Posar la mirada exclusivamente sobre el espionaje de los gobiernos como invasores de lo íntimo es lo más recurrido, pero quizá sea lo menos frecuente. Lo cierto es que la pérdida de privacidad en la red no se produce todo ni tanto por parte de ellos como por parte de las empresas. Cuando navegamos por la red, incluso sin realizar compras, vamos dejando rastros que son utilizados por empresas para detectar las visitas que realizamos y, con ellos, mucha información de la que no somos conscientes. La pugna por proteger el moderno derecho a la reserva pasa por saber y limitar el tiempo en que las IPs de los ordenadores es retenida, las recomendaciones para limitar las cookies, si estas deben ser permitidas previo aviso o eliminadas por decisión improbable del usuario, etc.

Las posibilidades comerciales de internet son la amenaza más potente que sufre la recientemente concebida privacidad porque en esto ocurre lo mismo que en el caso de la relación de los depredadores del presupuesto público respecto de los contribuyentes: son menos y su incentivo individual es mayor; por tanto, la energía empleada en captarlo vence las resistencias. Una especie de ley 20/80 que relaciona el número de agentes y la intensidad de su esfuerzo de manera inversa para cada actor en lucha.
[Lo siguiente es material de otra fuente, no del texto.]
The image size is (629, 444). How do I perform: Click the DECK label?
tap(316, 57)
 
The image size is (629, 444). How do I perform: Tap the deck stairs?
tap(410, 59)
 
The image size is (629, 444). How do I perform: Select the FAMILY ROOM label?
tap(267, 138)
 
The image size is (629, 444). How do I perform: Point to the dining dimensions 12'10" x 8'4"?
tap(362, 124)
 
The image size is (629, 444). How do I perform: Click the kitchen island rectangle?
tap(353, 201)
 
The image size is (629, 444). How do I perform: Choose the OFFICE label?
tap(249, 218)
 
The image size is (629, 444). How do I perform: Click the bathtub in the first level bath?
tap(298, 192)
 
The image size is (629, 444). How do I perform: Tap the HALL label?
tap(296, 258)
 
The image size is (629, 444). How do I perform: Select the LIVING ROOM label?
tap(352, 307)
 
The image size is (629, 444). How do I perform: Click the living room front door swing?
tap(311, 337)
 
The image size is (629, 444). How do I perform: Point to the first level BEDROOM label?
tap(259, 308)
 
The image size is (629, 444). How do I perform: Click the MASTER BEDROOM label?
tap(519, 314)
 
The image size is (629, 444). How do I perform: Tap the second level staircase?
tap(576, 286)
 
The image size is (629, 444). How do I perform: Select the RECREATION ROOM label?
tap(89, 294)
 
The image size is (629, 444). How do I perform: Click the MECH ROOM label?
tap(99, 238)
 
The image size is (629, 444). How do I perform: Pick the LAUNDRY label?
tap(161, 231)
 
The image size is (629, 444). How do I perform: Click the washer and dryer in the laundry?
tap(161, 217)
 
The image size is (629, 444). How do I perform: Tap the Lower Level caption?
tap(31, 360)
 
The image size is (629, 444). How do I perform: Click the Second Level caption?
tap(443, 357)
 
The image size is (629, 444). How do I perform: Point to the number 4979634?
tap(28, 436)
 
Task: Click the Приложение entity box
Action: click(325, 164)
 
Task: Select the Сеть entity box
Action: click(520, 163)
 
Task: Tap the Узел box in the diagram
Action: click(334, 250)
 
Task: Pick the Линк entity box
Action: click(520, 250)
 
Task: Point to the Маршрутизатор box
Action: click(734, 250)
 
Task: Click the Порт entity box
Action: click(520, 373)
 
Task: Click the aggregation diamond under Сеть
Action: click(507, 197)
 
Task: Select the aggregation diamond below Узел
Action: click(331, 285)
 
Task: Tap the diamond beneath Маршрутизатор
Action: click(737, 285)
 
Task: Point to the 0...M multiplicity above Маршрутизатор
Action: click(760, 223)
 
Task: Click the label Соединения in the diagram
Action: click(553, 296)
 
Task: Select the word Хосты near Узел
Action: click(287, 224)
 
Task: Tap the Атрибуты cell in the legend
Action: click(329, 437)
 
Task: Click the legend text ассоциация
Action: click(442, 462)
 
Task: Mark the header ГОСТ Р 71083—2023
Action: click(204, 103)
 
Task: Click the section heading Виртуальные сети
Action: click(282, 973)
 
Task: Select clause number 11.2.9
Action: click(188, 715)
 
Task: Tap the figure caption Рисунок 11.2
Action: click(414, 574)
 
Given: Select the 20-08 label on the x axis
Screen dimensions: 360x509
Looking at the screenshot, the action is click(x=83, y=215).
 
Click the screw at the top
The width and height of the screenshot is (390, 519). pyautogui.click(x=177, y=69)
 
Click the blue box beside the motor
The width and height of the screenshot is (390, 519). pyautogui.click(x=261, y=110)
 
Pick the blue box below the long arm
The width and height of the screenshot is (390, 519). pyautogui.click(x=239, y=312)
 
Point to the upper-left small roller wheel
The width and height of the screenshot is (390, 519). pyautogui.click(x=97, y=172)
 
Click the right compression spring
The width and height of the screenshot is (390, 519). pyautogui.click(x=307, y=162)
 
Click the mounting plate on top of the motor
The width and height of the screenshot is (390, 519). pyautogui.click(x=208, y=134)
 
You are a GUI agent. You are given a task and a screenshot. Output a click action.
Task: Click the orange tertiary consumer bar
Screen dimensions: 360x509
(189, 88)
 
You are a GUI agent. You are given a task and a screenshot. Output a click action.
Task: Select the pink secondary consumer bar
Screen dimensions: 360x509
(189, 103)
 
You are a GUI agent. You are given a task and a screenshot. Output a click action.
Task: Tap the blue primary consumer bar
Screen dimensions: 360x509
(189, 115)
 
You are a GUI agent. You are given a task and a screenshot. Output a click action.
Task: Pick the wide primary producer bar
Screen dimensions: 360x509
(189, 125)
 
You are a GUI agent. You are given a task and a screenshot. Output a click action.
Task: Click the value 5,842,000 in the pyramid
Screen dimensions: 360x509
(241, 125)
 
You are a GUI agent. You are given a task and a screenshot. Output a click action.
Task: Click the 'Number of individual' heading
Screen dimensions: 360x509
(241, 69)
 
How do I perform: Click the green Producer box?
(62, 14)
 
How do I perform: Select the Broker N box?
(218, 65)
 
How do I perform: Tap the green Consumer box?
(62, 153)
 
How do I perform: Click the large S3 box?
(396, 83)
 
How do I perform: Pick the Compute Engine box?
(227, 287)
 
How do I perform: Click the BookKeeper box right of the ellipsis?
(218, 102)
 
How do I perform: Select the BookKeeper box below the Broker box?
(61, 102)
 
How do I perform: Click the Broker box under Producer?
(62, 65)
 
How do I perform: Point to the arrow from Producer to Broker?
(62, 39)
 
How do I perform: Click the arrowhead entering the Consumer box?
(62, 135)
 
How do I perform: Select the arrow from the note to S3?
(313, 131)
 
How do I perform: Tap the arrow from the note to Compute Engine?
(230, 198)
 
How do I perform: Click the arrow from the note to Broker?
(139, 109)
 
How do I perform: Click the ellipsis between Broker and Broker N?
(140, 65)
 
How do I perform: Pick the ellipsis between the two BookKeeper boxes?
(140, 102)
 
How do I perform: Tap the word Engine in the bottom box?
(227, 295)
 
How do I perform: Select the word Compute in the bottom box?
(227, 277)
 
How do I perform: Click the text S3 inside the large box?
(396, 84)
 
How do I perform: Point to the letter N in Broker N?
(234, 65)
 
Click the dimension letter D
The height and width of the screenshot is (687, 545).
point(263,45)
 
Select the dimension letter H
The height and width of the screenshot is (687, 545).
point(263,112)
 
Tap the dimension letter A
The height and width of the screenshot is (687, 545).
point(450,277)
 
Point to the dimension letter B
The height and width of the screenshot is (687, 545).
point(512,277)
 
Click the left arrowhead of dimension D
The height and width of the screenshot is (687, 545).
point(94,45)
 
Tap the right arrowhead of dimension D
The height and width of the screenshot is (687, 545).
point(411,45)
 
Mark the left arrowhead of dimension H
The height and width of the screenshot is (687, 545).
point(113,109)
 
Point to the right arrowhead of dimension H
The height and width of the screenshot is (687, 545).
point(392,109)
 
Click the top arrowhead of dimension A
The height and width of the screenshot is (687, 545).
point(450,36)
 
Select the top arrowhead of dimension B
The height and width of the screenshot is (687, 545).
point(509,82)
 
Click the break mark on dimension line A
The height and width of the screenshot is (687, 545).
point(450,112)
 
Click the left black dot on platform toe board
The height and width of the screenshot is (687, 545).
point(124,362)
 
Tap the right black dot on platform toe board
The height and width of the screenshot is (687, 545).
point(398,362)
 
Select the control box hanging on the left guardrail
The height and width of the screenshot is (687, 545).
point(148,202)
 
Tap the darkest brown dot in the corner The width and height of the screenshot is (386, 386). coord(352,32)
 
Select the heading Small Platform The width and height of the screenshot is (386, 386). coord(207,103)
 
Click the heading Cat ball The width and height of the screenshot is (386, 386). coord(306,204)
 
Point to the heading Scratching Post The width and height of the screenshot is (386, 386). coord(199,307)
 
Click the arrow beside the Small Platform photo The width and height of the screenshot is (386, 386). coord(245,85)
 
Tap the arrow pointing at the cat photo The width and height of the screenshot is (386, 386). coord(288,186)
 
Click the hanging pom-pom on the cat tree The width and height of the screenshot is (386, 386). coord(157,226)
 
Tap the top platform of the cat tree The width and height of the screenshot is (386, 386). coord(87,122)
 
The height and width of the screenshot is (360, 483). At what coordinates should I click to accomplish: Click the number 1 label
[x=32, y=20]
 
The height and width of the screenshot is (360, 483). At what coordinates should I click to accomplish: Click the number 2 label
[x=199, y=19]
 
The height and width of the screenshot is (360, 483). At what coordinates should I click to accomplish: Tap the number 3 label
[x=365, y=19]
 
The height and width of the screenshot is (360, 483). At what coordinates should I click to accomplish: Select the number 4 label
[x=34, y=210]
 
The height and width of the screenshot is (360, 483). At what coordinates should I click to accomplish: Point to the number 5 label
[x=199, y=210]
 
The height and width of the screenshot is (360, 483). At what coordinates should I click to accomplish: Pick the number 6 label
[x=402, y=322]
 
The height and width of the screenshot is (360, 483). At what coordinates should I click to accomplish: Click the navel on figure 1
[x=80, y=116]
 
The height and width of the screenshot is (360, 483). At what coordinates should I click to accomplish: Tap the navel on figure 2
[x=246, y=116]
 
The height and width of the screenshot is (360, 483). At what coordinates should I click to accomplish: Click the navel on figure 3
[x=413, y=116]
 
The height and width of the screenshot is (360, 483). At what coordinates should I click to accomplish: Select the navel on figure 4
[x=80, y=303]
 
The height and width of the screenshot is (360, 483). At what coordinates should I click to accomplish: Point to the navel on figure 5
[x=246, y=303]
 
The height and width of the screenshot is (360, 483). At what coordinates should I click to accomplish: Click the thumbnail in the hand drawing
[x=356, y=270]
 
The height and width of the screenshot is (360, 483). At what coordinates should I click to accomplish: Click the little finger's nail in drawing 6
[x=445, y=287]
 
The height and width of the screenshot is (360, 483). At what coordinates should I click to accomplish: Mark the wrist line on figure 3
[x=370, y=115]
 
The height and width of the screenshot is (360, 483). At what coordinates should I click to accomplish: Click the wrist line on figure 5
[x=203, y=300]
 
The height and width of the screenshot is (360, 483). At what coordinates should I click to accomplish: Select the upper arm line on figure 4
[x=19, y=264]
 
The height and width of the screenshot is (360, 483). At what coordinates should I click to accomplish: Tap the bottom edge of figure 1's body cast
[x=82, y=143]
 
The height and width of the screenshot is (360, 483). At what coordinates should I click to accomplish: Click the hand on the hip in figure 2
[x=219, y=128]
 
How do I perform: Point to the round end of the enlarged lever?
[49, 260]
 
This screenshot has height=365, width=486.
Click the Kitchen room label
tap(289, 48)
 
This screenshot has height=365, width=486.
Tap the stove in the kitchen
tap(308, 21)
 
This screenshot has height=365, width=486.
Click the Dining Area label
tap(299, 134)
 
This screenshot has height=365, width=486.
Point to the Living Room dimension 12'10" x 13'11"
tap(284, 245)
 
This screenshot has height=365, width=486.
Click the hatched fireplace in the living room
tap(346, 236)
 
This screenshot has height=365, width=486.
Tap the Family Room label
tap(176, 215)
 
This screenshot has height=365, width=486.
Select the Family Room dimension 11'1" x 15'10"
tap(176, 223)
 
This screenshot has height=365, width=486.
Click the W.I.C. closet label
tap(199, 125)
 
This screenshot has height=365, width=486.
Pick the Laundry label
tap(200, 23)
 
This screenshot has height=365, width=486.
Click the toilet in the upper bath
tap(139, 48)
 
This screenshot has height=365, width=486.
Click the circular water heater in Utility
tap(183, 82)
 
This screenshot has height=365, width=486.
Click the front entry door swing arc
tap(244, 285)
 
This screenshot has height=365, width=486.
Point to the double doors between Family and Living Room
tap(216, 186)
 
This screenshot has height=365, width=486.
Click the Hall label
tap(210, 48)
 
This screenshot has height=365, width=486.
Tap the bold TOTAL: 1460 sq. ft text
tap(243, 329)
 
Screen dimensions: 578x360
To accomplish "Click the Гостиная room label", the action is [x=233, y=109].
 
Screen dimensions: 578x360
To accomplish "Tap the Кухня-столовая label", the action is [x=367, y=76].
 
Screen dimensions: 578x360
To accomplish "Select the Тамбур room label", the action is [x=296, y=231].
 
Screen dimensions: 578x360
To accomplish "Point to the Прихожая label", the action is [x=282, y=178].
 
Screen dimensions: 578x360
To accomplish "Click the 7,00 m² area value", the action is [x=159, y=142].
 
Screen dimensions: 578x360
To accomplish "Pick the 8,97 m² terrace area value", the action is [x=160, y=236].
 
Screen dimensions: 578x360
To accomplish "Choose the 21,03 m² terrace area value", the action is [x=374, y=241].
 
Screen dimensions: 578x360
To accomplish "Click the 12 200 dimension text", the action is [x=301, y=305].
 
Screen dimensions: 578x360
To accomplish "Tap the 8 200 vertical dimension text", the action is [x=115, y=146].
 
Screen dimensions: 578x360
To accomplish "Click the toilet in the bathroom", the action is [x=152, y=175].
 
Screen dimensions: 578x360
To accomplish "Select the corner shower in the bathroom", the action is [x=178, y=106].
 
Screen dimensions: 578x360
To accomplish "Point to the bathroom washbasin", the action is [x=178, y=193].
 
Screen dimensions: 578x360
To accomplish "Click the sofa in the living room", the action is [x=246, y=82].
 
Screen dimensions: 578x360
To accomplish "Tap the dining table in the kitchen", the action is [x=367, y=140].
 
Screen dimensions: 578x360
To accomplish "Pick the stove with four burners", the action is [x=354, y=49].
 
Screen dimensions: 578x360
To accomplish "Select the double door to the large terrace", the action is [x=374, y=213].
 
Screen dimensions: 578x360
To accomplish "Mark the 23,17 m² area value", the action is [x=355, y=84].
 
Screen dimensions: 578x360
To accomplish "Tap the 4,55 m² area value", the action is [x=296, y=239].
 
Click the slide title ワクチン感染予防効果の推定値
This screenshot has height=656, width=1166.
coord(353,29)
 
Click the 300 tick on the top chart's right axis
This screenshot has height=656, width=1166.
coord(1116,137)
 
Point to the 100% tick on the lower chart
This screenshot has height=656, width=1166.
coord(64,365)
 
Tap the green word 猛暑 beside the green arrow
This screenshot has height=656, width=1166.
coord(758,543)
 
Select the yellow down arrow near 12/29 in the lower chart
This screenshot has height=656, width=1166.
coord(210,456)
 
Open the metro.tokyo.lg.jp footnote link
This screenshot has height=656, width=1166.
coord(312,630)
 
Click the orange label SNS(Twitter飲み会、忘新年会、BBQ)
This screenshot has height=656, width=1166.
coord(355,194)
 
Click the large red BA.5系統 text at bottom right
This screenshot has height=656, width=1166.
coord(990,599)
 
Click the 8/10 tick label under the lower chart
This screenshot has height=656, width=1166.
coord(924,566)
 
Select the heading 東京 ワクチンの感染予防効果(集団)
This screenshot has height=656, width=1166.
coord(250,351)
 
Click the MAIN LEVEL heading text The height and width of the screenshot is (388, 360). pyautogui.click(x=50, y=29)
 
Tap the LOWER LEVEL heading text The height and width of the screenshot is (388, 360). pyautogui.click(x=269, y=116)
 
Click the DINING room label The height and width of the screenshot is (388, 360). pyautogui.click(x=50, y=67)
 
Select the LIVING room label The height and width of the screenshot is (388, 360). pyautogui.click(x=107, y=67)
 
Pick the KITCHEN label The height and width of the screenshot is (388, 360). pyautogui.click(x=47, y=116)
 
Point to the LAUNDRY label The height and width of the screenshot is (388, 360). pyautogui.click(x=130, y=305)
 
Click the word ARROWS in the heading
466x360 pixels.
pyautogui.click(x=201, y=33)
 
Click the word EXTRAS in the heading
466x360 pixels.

Los internautas se hallan por ello ante varios dilemas. Las posibilidades de crecimiento de las empresas pasan por invadir la intimidad de los internautas y esto es verdad al margen de si esas empresas operan en mercados más libres o más regulados. La concepción de la publicidad como práctica honesta y necesaria en una economía de mercado se convierte, por este proceso, en una pérdida de control del internauta sobre qué se quiere que se sepa y qué no.

Por la ley 20/80 les resulta imposible, por sí mismos y mediante mecanismos asociativos exclusivamente, forzar a las empresas a restringir sus invasiones porque siempre irán por detrás de los poderosos incentivos las empresas. Es necesario, pues, acudir al Estado. Pero, a su vez, el Estado puede regular las restricciones si la presión de los grupos pro privacidad es mayor que la de los lobbies comerciales por lograr lo contrario. La batalla por la privacidad se antoja, por tanto imposible e, incluso cuando parezca que el usuario recibe buen trato y se le pregunta cuántas cookies permite en su ordenador, ya hay otra innovación tecnológica que le ha radiografiado. En cualquier caso, el papel del Estado como árbitro es inevitable 100%.

La situación excluye la posibilidad de resolverlo con análisis simplistas tan del gusto de algunos y requiere aceptar los límites de la libertad económica para imponer reglas. Pero esto es, en sí, bastante simplista también si consideramos la cadena de intereses que siempre son mayores del lado de las empresas.

Podemos dar, pues, por no ganada la guerra a favor de la privacidad, por no idealizada la libre empresa y por no banalizado el papel del Estado. Ningún factor aislado produce buenos resultados automáticamente.